Pick out each line in the rows below that contains the word "icon", and copy those lines out.

Dataset records
____

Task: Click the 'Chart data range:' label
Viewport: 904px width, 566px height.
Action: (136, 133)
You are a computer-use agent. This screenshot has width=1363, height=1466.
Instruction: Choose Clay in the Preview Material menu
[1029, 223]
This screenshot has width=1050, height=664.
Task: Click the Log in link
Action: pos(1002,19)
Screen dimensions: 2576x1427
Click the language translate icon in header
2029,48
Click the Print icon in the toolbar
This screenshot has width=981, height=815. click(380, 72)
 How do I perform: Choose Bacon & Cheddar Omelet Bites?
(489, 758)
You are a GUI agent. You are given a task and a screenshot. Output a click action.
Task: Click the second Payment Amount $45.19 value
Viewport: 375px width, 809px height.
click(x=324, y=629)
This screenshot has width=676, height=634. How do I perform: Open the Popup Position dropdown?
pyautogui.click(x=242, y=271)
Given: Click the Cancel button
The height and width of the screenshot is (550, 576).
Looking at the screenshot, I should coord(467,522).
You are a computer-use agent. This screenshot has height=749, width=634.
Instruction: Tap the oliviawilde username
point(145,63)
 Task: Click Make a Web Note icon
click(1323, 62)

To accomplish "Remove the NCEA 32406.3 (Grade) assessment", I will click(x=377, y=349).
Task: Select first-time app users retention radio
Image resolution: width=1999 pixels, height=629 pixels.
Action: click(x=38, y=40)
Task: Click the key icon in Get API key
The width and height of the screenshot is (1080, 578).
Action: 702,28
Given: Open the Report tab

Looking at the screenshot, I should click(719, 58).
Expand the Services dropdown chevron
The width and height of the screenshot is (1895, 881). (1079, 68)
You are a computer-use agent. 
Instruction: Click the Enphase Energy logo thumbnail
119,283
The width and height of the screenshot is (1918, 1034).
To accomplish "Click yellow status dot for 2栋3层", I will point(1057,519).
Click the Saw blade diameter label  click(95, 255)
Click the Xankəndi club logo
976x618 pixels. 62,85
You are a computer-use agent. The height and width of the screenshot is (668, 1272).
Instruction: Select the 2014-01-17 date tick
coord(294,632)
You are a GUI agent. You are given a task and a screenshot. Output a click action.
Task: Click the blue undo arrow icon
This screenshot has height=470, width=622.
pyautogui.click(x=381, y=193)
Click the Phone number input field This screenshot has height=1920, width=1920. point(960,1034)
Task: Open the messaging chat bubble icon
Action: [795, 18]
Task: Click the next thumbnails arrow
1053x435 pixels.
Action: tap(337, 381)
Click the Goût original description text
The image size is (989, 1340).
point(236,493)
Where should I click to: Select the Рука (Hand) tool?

____

**Exercise result**
Click the language translate icon in header
Click the Print icon in the toolbar
 Task: Click Make a Web Note icon
Task: Click the key icon in Get API key
Task: Click the blue undo arrow icon
Task: Open the messaging chat bubble icon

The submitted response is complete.